Talbot e il processo negativo/positivo

Il calotipo e la carta salata

William Henry Fox Talbot, The Pencil of Nature (tavola), 1844-46, University of Edinburgh

Europeana, CC BY

_
Al posto delle lamine metalliche utilizzate da Daguerre, Talbot impiegò carta da lettere di buona qualità, trattata con soluzioni contenenti cloruro di sodio (comune sale da cucina) e nitrato d’argento. Ponendo a contatto della carta così sensibilizzata piccoli oggetti, come pizzi, foglie, fiori, fin dal 1834 ottenne immagini negative che si formavano per annerimento diretto, sotto l’azione della luce solare. Sperimentando con piccole camere oscure, realizzò anche i primi negativi su carta di ambienti e piccoli oggetti domestici. A Talbot si deve inoltre l’intuizione che traghettò la fotografia nel nuovo mondo della riproducibilità. Esponendo alla luce un secondo foglio di carta fotosensibile posto a contatto con il negativo, era infatti possibile ricavarne una copia positiva: operazione ripetibile in modo virtualmente illimitato. Nascevano così il processo negativo/positivo e il primo procedimento di stampa fotografica, che sarà noto come carta salata.

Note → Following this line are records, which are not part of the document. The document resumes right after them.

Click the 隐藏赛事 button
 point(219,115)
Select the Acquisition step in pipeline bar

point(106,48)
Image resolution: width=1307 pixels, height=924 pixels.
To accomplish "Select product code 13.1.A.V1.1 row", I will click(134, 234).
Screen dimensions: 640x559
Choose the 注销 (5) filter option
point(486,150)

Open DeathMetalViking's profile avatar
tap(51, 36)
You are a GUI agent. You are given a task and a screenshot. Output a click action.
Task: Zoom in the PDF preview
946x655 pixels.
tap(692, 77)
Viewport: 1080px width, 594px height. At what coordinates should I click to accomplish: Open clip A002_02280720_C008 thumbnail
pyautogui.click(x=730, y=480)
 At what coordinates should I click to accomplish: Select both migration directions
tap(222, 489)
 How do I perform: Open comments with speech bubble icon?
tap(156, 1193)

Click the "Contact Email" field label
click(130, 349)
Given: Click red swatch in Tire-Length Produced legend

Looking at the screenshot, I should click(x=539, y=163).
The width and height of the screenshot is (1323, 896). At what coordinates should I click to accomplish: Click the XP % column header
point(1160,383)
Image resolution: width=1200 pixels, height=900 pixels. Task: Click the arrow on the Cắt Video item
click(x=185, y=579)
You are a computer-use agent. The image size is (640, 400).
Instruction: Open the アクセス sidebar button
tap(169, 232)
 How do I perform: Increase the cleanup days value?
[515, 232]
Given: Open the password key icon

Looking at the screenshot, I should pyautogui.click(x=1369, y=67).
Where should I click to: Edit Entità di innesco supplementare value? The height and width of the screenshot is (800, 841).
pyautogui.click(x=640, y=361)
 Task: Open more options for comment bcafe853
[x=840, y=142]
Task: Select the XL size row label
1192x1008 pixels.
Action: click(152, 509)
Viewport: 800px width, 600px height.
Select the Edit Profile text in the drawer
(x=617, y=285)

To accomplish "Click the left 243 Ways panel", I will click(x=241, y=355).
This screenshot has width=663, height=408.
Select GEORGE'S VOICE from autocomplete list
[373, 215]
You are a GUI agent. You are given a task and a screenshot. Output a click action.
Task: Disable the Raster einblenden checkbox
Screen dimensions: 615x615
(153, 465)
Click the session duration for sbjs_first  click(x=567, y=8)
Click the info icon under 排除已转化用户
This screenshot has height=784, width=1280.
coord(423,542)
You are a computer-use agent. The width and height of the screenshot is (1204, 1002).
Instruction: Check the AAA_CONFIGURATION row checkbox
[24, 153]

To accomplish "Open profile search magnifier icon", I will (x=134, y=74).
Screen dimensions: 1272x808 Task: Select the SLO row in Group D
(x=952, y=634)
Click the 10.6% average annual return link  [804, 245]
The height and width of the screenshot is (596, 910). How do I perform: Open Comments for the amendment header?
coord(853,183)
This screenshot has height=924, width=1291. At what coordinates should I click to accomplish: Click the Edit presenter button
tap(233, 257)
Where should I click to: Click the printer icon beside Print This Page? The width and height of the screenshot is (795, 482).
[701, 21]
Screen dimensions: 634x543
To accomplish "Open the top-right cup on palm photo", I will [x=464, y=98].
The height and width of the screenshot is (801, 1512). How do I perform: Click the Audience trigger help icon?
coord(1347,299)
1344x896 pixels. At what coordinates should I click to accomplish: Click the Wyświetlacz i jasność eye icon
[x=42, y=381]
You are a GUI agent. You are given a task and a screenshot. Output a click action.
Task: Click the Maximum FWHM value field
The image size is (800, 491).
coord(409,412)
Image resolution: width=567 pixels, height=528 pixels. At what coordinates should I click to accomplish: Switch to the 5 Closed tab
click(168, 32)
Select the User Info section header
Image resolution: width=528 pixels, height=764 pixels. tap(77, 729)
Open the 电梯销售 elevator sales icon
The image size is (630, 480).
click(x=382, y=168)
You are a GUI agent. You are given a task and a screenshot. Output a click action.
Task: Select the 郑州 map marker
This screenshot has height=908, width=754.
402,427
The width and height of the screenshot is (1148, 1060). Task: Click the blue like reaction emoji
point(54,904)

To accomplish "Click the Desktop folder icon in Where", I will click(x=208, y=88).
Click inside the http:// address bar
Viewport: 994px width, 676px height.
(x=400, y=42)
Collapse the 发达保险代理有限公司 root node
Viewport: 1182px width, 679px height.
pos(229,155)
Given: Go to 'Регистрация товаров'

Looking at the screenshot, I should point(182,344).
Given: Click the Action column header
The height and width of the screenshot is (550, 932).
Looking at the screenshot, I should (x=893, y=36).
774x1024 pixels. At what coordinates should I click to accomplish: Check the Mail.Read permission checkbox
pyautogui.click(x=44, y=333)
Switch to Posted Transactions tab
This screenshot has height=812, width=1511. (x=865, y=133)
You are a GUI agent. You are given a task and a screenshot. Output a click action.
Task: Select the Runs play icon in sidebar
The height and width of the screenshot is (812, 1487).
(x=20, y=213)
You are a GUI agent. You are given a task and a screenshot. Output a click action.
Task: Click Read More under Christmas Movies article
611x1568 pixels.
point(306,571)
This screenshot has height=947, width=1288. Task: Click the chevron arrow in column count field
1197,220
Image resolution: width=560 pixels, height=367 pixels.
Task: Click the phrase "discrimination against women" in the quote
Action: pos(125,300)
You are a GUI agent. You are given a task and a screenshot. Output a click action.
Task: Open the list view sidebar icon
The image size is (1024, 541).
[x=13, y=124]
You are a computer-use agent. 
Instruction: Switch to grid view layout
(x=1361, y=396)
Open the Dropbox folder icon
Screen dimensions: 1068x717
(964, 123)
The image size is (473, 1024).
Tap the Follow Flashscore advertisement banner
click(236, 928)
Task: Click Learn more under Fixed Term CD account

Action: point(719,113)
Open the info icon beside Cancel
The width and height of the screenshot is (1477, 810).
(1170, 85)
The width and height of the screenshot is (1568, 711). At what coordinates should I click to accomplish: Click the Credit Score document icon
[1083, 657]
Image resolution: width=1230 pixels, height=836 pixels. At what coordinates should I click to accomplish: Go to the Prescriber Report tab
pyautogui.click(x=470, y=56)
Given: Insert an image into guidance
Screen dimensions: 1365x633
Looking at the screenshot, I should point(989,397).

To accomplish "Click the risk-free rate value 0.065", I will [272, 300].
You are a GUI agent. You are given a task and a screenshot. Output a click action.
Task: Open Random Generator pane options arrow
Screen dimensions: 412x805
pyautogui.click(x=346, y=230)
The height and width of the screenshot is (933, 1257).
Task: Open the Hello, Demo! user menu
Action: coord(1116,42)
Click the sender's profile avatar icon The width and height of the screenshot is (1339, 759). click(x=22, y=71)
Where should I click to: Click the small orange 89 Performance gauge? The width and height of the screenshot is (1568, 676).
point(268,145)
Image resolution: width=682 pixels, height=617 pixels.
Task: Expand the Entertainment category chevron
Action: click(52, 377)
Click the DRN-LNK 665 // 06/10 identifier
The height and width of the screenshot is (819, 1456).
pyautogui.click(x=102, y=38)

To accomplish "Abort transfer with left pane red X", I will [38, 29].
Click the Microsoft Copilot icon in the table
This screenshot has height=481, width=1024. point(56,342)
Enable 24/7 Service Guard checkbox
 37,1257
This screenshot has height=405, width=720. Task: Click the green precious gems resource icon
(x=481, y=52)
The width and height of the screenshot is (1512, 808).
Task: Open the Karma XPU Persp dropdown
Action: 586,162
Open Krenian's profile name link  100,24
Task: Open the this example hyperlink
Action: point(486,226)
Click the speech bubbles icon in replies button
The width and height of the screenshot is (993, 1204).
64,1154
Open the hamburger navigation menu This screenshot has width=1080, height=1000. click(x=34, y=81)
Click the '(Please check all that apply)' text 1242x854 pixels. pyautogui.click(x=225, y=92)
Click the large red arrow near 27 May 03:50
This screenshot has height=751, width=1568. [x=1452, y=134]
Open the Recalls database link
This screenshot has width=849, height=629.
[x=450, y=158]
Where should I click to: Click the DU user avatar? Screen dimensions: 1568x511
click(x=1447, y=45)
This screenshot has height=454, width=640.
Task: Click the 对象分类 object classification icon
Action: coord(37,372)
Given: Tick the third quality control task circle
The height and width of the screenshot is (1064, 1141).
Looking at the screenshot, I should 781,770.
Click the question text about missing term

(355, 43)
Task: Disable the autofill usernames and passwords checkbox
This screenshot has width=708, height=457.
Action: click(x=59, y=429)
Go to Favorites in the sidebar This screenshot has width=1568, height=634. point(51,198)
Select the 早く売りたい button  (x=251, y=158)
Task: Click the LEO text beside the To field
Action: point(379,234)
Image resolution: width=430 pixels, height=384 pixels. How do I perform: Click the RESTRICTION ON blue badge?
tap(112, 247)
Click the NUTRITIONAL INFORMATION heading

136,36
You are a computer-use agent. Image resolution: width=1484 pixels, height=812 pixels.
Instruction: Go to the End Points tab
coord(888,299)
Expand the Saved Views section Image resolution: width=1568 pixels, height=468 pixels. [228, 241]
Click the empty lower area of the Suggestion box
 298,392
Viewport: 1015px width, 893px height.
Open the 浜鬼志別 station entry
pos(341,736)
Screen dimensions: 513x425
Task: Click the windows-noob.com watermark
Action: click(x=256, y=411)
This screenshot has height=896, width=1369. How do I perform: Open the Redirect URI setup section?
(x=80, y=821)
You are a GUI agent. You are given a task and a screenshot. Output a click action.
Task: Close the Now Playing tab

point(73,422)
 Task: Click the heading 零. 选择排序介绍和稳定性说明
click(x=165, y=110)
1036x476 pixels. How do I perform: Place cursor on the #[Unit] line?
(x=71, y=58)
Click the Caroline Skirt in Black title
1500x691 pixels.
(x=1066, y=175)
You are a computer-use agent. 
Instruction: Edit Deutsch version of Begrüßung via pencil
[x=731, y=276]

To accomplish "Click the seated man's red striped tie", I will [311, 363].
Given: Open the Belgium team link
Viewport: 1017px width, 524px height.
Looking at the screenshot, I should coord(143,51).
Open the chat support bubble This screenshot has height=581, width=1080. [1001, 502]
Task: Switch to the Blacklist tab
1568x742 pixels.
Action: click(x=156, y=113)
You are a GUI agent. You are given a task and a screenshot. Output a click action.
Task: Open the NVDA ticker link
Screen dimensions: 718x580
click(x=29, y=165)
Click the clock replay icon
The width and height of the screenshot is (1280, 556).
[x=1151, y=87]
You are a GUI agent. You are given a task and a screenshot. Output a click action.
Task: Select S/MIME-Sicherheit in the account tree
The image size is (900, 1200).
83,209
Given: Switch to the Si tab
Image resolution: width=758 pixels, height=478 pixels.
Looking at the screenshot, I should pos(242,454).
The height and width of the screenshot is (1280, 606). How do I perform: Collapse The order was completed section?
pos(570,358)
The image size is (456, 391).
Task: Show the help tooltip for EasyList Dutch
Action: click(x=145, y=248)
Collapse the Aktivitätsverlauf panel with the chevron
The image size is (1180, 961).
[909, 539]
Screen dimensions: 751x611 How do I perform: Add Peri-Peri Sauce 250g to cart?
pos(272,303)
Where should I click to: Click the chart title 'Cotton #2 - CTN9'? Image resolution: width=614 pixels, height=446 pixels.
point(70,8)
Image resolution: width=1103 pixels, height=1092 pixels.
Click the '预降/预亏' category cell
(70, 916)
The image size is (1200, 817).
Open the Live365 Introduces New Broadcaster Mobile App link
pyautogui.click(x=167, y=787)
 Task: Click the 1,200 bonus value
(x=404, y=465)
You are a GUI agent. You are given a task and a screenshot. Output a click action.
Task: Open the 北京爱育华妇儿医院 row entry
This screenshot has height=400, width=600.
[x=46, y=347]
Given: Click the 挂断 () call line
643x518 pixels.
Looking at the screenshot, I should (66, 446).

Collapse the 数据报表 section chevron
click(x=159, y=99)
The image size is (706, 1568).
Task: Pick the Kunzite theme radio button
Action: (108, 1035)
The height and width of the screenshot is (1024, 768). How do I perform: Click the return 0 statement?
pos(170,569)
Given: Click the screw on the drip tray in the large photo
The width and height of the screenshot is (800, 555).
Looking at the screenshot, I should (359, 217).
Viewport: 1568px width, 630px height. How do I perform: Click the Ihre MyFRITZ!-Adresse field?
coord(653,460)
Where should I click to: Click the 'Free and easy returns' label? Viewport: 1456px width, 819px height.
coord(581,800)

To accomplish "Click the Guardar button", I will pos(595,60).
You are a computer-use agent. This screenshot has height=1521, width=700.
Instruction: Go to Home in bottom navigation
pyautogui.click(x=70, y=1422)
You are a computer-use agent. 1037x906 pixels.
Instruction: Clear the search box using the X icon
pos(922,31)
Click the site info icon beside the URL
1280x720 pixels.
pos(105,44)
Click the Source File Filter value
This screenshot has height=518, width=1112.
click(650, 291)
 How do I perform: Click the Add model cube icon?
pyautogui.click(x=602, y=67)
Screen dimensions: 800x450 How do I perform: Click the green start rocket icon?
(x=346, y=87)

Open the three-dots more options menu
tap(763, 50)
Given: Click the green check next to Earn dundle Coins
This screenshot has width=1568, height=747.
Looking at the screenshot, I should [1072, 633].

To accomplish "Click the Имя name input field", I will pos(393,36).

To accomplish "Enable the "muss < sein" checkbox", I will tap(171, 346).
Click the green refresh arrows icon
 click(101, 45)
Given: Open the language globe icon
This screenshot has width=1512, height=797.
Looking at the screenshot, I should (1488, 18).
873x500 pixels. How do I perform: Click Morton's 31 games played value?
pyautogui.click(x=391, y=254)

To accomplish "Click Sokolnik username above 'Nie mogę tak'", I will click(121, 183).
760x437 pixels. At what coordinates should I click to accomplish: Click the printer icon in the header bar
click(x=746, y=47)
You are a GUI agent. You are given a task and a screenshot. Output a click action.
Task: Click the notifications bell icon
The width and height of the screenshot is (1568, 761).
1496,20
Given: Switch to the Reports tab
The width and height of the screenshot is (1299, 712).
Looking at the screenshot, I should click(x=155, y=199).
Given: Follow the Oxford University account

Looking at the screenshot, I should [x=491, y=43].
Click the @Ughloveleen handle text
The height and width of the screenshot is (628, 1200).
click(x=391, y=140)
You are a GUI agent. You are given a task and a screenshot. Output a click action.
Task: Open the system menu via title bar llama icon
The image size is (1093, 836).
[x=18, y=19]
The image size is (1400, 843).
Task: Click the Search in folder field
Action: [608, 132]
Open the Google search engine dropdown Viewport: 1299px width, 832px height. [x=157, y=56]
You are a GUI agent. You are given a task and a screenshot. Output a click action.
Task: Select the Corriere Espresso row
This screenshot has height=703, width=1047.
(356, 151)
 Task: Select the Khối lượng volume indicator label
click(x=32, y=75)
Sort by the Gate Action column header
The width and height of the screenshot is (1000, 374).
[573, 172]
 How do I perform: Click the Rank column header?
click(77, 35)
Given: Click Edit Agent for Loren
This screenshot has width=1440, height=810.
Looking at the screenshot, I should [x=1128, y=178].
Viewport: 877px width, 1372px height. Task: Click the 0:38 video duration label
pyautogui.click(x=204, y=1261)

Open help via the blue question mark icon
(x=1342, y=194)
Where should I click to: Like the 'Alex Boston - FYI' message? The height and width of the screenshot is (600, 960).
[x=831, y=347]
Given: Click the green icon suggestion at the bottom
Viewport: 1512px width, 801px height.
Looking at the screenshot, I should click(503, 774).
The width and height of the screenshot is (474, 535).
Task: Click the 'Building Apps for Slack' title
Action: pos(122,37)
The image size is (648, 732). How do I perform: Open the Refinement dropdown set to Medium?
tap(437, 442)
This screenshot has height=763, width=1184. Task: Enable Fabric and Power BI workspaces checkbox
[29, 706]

In questa fase, le prove di Talbot, che egli inizialmente chiamò disegni fotogenici, scontavano il limite dell’instabilità, in mancanza di un ritrovato in grado di arrestare il processo di annerimento dell’argento alla luce. L’annuncio dell’invenzione di Daguerre lo costrinse ad una frenetica rincorsa. Dopo una prima notizia anticipata da Michael Faraday alla Royal Institution, il 25 gennaio 1839, lo stesso Talbot, il 31 gennaio successivo, illustrò alla Royal Society il suo procedimento. Nei giorni successivi gli venne in aiuto l’amico astronomo John Herschel, che gli suggerì la tecnica del fissaggio tramite iposolfito di sodio.

A seguito di ulteriori miglioramenti, il metodo, brevettato il 17 agosto 1841 a Westminster, rimase in uso per circa un ventennio con il nome di calotipia o talbotipia. La matrice negativa su carta, chiamata calotipo, veniva collocata tra due lastre di vetro entro apparecchi analoghi a quelli usati per la dagherrotipia. Dopo l’esposizione, l’immagine latente era rivelata e resa stabile attraverso bagni di sviluppo e fissaggio. Seguiva un trattamento a base di cera volto ad accrescere la trasparenza della carta, per una migliore definizione dell’immagine; ciononostante, le stampe a contatto su carta salata rispetto ai dagherrotipi risultavano inevitabilmente meno nitide e dettagliate. Tra gli indiscutibili vantaggi del metodo di Talbot erano invece i brevi tempi di esposizione, fin dal 1840 ridotti a pochi secondi, e la relativa facilità di esecuzione. La calotipia fu inoltre impiegata per diverse applicazioni scientifiche e per l’illustrazione editoriale; lo stesso Talbot firmò The Pencil of Nature, il primo libro fotografico commercializzato, in 24 dispense, tra il 1844 e il 1846.